The lines to repeat are those below from the one containing "Instruction: Select 処理中 value for 6月22日" down to the one containing "Task: Open Резервные копии backups", both included; reproduce them exactly and nothing else.

[[ SUPPLIED RECORDS, beginning ]]

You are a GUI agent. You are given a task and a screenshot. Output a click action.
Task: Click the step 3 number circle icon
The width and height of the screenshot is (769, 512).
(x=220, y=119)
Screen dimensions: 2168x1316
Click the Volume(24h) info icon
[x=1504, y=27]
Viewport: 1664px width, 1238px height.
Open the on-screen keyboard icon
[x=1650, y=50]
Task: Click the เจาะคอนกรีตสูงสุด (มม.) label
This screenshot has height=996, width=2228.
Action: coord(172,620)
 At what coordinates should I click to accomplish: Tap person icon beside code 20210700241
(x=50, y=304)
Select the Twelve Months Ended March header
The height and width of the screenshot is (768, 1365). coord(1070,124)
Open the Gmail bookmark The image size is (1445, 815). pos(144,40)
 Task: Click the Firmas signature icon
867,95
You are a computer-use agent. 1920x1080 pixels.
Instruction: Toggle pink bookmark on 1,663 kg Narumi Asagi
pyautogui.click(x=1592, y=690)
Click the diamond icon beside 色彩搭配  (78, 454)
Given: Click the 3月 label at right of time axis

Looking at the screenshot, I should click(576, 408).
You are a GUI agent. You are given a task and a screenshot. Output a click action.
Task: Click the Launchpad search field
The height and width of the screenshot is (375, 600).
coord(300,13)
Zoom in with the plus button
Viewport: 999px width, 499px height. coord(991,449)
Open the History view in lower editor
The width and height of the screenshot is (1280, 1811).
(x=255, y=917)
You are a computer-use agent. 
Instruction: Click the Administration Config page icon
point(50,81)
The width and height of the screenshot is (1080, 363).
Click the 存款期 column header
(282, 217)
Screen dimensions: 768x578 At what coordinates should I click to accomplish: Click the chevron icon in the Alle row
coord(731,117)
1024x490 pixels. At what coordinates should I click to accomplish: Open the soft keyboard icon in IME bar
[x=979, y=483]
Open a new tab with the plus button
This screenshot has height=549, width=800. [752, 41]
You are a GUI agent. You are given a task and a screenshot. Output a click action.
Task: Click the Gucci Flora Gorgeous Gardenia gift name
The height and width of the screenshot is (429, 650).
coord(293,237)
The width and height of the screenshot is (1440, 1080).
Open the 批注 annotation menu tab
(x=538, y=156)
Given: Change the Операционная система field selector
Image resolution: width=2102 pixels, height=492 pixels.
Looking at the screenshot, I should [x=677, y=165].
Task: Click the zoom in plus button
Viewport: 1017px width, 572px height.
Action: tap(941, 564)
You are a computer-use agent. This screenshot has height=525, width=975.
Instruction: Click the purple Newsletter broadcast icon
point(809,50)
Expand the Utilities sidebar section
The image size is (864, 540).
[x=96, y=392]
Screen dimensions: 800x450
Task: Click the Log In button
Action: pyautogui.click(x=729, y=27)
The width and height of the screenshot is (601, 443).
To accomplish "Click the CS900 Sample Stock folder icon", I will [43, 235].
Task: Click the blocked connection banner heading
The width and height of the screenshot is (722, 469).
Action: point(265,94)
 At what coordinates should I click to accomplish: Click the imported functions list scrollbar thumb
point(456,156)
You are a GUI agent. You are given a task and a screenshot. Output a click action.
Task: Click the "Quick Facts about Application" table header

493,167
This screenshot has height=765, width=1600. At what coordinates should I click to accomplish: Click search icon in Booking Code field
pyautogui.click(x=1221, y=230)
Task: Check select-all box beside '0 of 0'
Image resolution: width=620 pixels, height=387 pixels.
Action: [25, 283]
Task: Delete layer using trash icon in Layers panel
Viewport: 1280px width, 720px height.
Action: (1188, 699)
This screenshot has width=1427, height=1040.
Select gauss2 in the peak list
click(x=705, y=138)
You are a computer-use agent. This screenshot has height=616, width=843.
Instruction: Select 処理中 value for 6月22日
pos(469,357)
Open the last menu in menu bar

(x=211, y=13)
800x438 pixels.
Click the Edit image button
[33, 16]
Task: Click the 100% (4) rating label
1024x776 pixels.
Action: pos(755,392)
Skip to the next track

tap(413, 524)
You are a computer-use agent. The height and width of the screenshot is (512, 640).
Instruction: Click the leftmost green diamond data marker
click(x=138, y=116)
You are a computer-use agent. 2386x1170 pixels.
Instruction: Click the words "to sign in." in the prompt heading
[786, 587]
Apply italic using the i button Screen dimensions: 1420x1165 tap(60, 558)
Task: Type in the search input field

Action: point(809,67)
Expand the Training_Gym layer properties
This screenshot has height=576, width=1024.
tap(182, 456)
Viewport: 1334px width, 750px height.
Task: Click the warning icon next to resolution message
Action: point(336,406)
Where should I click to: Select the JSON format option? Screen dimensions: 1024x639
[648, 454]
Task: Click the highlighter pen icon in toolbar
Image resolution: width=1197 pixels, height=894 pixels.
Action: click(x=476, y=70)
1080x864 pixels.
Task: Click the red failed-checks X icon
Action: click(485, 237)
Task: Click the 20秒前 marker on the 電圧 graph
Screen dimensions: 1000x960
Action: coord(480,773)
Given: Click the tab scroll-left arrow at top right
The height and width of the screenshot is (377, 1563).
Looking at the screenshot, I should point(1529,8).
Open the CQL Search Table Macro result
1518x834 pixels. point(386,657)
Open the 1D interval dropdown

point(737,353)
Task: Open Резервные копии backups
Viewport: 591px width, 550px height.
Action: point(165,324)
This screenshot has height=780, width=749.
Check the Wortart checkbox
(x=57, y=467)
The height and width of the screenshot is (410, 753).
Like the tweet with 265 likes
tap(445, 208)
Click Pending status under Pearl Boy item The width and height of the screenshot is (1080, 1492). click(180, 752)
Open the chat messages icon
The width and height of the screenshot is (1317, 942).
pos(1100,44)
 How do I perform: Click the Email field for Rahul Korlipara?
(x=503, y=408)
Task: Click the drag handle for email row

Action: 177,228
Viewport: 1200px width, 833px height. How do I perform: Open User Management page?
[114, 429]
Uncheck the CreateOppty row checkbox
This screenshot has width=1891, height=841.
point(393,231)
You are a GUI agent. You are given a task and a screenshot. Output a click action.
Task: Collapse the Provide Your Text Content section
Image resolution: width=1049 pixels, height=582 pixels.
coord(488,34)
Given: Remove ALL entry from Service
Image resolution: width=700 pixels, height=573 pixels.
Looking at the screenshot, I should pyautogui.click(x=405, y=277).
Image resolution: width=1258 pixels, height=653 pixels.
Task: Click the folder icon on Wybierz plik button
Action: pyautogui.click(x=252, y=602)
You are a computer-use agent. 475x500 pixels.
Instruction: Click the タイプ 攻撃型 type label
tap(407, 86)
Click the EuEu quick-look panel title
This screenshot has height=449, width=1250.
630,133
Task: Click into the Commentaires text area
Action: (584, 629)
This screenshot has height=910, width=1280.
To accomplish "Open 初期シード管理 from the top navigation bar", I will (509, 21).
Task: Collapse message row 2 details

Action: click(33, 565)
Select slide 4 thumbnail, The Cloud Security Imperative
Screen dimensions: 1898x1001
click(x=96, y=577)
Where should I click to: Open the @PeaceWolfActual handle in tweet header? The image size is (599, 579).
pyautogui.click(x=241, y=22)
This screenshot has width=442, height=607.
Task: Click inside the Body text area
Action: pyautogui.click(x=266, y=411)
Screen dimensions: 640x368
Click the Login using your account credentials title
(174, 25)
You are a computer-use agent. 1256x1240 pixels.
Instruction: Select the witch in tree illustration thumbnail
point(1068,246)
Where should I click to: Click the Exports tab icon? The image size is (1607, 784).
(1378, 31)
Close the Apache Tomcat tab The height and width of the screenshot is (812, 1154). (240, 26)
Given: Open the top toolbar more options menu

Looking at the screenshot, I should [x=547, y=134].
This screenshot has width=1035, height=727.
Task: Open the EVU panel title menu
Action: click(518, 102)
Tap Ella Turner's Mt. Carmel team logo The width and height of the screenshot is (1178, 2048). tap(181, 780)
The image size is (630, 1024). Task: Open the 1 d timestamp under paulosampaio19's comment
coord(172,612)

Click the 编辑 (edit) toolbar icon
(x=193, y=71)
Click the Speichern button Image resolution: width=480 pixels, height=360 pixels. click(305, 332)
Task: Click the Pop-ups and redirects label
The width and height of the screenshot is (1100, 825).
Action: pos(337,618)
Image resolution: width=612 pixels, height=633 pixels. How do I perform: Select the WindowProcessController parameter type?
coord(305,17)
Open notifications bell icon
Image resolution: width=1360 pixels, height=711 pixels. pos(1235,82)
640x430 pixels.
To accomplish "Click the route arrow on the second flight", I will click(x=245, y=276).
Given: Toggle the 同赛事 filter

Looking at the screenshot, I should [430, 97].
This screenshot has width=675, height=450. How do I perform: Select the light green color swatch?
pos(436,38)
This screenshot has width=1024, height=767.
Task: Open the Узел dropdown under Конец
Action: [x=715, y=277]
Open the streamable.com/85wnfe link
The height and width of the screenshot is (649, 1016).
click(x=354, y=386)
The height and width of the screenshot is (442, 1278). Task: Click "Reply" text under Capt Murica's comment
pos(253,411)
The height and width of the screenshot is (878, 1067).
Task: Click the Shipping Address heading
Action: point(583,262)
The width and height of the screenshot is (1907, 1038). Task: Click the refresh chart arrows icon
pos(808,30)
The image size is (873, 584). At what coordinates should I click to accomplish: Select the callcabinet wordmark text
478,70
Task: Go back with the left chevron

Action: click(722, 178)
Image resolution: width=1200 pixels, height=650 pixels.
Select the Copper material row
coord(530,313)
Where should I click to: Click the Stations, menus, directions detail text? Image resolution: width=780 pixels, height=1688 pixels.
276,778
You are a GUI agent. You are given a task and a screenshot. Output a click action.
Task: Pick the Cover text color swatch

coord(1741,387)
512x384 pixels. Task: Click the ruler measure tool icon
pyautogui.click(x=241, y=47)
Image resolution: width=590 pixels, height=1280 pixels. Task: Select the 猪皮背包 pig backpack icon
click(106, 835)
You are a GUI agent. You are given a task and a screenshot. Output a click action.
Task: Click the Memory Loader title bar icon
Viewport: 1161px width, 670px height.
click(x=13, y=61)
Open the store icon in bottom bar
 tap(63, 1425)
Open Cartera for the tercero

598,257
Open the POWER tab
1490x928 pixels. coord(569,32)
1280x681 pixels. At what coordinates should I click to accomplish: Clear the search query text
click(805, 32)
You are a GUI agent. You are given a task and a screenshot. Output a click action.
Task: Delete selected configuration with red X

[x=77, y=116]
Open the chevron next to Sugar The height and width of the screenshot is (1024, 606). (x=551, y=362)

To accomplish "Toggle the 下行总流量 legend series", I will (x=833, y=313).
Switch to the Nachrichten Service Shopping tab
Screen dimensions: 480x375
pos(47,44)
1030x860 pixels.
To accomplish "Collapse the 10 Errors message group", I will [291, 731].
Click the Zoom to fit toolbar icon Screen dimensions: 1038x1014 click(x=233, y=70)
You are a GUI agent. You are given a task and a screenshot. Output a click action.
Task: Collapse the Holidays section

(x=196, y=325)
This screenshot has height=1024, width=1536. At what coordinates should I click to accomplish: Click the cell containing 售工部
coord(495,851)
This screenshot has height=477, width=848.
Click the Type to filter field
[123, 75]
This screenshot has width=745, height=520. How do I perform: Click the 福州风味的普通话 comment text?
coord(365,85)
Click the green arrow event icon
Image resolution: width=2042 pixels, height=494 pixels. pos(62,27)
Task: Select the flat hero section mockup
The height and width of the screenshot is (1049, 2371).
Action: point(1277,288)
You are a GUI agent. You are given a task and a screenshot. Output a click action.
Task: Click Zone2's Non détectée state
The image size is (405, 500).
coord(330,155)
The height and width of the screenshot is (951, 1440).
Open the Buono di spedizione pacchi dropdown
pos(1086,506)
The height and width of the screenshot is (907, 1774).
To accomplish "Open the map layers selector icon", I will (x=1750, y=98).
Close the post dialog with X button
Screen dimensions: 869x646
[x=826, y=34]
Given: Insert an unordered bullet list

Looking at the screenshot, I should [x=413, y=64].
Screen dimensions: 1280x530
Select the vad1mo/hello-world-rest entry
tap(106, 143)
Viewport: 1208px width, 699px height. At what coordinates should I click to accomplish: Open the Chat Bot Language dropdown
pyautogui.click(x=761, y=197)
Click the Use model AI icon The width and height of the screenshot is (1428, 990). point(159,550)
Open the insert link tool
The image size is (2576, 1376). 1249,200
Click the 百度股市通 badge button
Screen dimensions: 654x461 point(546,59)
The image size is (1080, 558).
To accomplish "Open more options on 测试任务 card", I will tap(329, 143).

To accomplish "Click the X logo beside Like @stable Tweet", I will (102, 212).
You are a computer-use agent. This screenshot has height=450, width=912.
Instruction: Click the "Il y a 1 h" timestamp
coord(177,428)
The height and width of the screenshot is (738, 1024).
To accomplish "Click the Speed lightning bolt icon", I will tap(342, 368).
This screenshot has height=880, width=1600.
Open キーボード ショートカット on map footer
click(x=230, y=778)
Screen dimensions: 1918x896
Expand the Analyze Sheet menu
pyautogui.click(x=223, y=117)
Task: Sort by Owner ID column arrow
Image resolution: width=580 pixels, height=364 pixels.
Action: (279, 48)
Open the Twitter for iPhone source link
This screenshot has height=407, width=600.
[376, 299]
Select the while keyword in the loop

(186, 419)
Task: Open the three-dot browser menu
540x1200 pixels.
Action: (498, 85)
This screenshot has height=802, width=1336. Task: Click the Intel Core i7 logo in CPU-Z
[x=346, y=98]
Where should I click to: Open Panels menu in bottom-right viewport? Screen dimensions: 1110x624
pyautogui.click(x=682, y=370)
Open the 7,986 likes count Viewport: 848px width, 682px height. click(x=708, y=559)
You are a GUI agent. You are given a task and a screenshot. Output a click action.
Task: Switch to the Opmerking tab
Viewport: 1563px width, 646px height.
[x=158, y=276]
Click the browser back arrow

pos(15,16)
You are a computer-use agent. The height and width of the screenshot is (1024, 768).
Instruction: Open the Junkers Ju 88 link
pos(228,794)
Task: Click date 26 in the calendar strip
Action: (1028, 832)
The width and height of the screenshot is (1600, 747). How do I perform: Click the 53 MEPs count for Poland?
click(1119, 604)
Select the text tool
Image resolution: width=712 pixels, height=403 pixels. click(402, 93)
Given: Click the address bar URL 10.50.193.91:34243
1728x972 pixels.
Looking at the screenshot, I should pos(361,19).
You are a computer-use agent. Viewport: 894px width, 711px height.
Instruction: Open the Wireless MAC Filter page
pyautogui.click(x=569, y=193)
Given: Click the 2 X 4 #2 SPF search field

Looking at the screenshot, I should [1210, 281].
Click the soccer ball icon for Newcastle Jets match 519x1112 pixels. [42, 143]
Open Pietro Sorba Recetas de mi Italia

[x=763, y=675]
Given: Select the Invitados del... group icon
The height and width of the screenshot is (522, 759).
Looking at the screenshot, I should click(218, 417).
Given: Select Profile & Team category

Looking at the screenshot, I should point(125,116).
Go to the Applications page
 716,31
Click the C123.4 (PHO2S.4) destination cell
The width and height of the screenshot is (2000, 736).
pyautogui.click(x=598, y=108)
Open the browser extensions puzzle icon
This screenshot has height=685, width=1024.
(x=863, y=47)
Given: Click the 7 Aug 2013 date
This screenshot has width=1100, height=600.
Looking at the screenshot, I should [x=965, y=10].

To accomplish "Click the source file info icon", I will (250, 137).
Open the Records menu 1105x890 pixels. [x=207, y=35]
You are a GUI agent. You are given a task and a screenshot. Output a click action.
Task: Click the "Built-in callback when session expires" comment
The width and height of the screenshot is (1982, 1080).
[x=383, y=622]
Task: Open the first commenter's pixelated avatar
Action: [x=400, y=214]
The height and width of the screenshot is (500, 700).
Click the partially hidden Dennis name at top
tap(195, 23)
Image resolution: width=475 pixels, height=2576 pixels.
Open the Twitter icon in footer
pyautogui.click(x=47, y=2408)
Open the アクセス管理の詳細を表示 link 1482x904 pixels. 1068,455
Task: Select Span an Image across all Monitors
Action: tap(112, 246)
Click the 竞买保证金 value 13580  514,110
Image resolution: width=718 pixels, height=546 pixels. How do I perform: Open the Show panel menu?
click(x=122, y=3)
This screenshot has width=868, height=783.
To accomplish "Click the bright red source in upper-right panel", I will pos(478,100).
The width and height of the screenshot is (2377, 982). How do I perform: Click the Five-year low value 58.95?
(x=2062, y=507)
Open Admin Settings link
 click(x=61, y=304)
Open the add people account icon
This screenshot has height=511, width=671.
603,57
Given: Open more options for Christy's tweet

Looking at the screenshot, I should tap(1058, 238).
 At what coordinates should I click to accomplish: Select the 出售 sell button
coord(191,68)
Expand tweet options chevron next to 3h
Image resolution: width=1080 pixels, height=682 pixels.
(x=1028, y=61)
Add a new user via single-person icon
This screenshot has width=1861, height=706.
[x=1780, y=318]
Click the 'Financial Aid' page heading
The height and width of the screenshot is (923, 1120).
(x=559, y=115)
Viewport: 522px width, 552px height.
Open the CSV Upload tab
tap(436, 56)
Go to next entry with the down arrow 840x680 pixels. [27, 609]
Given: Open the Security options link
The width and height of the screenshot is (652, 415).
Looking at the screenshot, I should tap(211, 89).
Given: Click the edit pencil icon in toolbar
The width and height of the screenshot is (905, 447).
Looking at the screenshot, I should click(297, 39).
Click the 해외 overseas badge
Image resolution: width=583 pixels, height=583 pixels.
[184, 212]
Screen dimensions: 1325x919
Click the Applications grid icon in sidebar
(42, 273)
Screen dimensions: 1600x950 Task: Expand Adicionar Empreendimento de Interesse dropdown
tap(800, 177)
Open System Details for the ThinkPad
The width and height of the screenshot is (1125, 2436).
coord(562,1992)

[[ SUPPLIED RECORDS, end ]]

▶ RESPONSE TO THIS TASK:
Instruction: Select 処理中 value for 6月22日
pos(469,357)
Open the last menu in menu bar

(x=211, y=13)
800x438 pixels.
Click the Edit image button
[33, 16]
Task: Click the 100% (4) rating label
1024x776 pixels.
Action: pos(755,392)
Skip to the next track

tap(413, 524)
You are a computer-use agent. The height and width of the screenshot is (512, 640).
Instruction: Click the leftmost green diamond data marker
click(x=138, y=116)
You are a computer-use agent. 2386x1170 pixels.
Instruction: Click the words "to sign in." in the prompt heading
[786, 587]
Apply italic using the i button Screen dimensions: 1420x1165 tap(60, 558)
Task: Type in the search input field

Action: point(809,67)
Expand the Training_Gym layer properties
This screenshot has height=576, width=1024.
tap(182, 456)
Viewport: 1334px width, 750px height.
Task: Click the warning icon next to resolution message
Action: point(336,406)
Where should I click to: Select the JSON format option? Screen dimensions: 1024x639
[648, 454]
Task: Click the highlighter pen icon in toolbar
Image resolution: width=1197 pixels, height=894 pixels.
Action: click(x=476, y=70)
1080x864 pixels.
Task: Click the red failed-checks X icon
Action: click(485, 237)
Task: Click the 20秒前 marker on the 電圧 graph
Screen dimensions: 1000x960
Action: coord(480,773)
Given: Click the tab scroll-left arrow at top right
The height and width of the screenshot is (377, 1563).
Looking at the screenshot, I should point(1529,8).
Open the CQL Search Table Macro result
1518x834 pixels. point(386,657)
Open the 1D interval dropdown

point(737,353)
Task: Open Резервные копии backups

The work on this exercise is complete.